Par Mathieu Seguin | Rédacteur sport
Gilbert Arenas ne comprend pas la stratégie contractuelle choisie par Jonathan Kuminga. L’ancien All-Star estime que l’ailier a déjà laissé trop d’argent sur la table et doute qu’il puisse réellement rattraper ce retard.
Le parcours contractuel de Jonathan Kuminga continue de faire débat après sa signature à Minnesota. L’ailier avait refusé des offres plus importantes des Warriors puis des Lakers afin de conserver davantage de contrôle sur son avenir et de retourner rapidement sur le marché.

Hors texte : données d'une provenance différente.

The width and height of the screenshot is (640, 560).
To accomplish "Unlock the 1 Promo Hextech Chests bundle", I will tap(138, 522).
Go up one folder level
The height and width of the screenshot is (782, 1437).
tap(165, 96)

Cette logique ne convainc absolument pas Gilbert Arenas. Selon lui, Kuminga a déjà perdu une somme considérable en privilégiant des contrats courts et moins rémunérateurs, tout en se retrouvant désormais dans une équipe où Anthony Edwards et LaMelo Ball occupent déjà une place majeure dans la hiérarchie offensive.
Gilbert Arenas critique sévèrement la stratégie de Jonathan Kuminga
Arenas estime que même un énorme contrat l’été prochain ne suffirait pas forcément à compenser ce qui a déjà été abandonné. « Même si tu signes pour 150 millions l’été prochain, tu es encore derrière, parce qu’en 2029 tu serais de toute façon arrivé au bout du contrat initial. Il n’y a aucune raison que tu signes ce genre de contrats. Tu joues maintenant avec deux ou trois joueurs payés au maximum, tu es la quatrième ou cinquième option. Et tu penses accomplir quoi ? »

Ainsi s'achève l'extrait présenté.